By adaptive - March 8th, 2016

National Public Radio (NPR), the US public media network, produces and distributes news and cultural programming to hundreds of local radio station affiliates. Currently, most NPR programming is consumed by listeners in their cars while driving during morning or evening commutes.

But with “drive time” evolving into something different, Kati Rubinyi reports that NPR faces new challenges to complete the journey with its listeners.

Drive time, in broadcast parlance, has always meant the key times during the day when people are literally captive audiences in their cars on the way to, or home from, the workplace. These served as prime time for signature broadcasts and of course for charging premiums to advertisers.
But technology has been changing this dynamic for years, with even greater changes expected just around the corner.
Faster broadband and improved Wi-Fi connections have allowed for more telecommuting and letting people work from home offices, the coffee shop, and even public parks.

Moreover, drivers will soon be taking “immersed” rides in autonomous vehicles.
They will be immersed in media, with sound and visuals likely overlaid with branding by automakers. These scenarios contrast sharply with the challenges presented by an opposing trend: a larger number of commuters with multi-modal journeys that, in sequence, mix driving (or riding in a self-driving car or carshare), with public transit, or cycling, and walking.
NPR has anticipated this variety of listening and traveling modes and the broadcaster is designing compelling experiences for the entire spectrum of journeys while expecting fewer total trips that are more disrupted than today’s travels.

Even as cities are becoming more densely populated, many in the US are underserved by mass transit, which diminishes the viability of walking and cycling as a means of getting around. But transportation agencies and local governments are trying to disrupt the automobile’s hegemony by expanding light rail and subway lines, and through programs encouraging bicycles and walking.

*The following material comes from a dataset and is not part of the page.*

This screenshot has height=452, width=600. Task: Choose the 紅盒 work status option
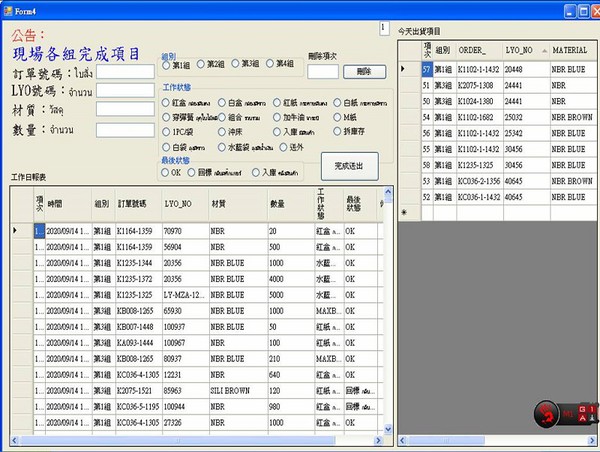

The strong push to expand multi-modal transportation coincides with technological advances in media platforms - and bridges across platforms. This means reinforcements for the public sector mission from an unexpected source: providers of media content who are designing for multi-modal travel.

Demien Perry, Director, Mobile, and his research and development colleagues at NPR are thinking beyond the “in-car experience” to the whole-journey experience. In an interview Dan Newman, Deputy Creative Director and Vince Farquarson, Interactive Designer, Mobility, explained their goal to make cross-platform listening customized, elastic, and free-floating.

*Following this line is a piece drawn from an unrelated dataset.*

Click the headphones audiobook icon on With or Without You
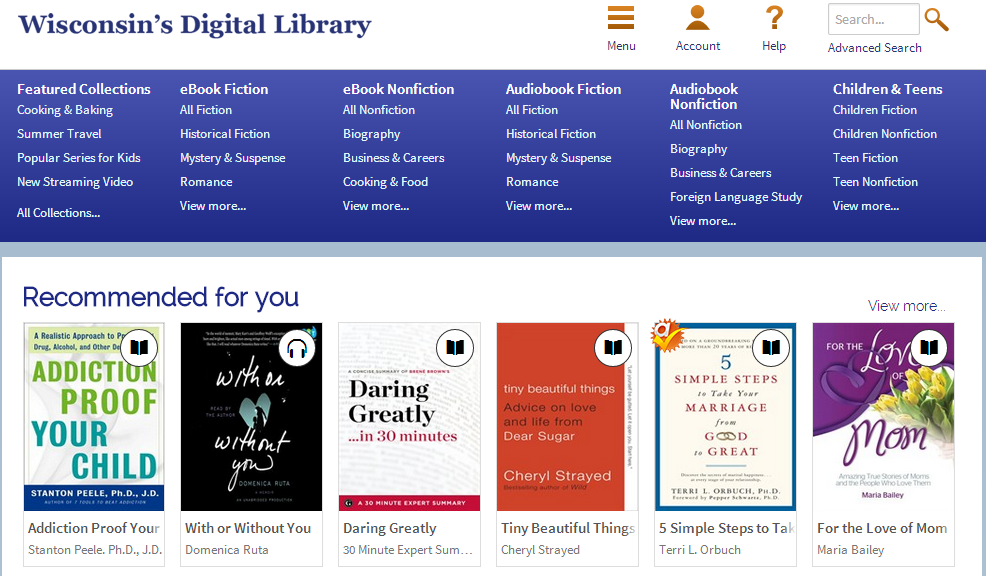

“We are extending the NPR brand by meeting the audience where they are in a new kind of ‘lean back’ experience,” Newman explains, adding, “We're considering the listening experience as having more data points than we have now, in a range of environments from self-driving cars to telecommuting.”

In other words, the NPR executives envision audio content seamlessly flowing from one context to another as the listener moves through his or her day or her journey. Regardless of location or mode of travel; with the program delivery zooming in and out between individualized local and national news stories, and shifting between real-time, cached or pre-recorded content.

Some examples of what this would look like:
One listener, getting ready to go to work, is using Chromecast on her television to get caught up on national news stories delivered through audio and graphics. She walks to the light-rail station, and once she is in her seat, she resumes listening. The system knows to play a favorite syndicated show auto-cached on her iPhone from the NPR One app. On her walk from the train to work, she hears a recorded version of the county board meeting that took place the night before and was uploaded to the cloud by her local public radio station.

In another scenario, a listener voice-activates a Sonos speaker in his kitchen to hear the weather and local news. Continuity is maintained as he gets into his car and activates the head-unit. While driving, he asks the system to play international stories and later requests national stories which are covered by his local station in four-minute long increments.

The seamless transitions and cohesive listening experience across modes depend on analysis of listener travel patterns and user preferences. NPR needs to know where the listener is, and what he or she wants to be listening to at any given time. Tone of voice in a phrase like “catch me up” is scanned for bio-informatics that indicate mood, and that information is linked to assumptions about preference.

The research team at NPR wants the audience member, through a combination of active and passive means, to guide the listening experience and the mix of content according to what interests him or her. The network will work with third parties in order to deliver these individualized content flows.

“I can’t see us gathering and processing the data ourselves - partly because of the privacy concerns, and also because this is a hairy data-science problem - but I can see us leveraging data from third-party APIs that collect information about users who expressly note their intention to share their data with NPR,” Newman explains. “This could either be done through a specific platform API, such as a connected car, or cross-platform - possibly through the Google Now API. These listeners would already be sharing their data with a third party.”

Unlike automakers adapting oncoming content-delivery technology to help them stand out in the marketplace, the team at NPR is thinking about the potential listener experience across platforms and devices both stationary and mobile. Given the urbanization of our cities, and all the many good reasons for us to get out of our cars, the network is helping cities in their multi-modal mission by reinventing the pleasures of the “driveway moment” for the entire trip.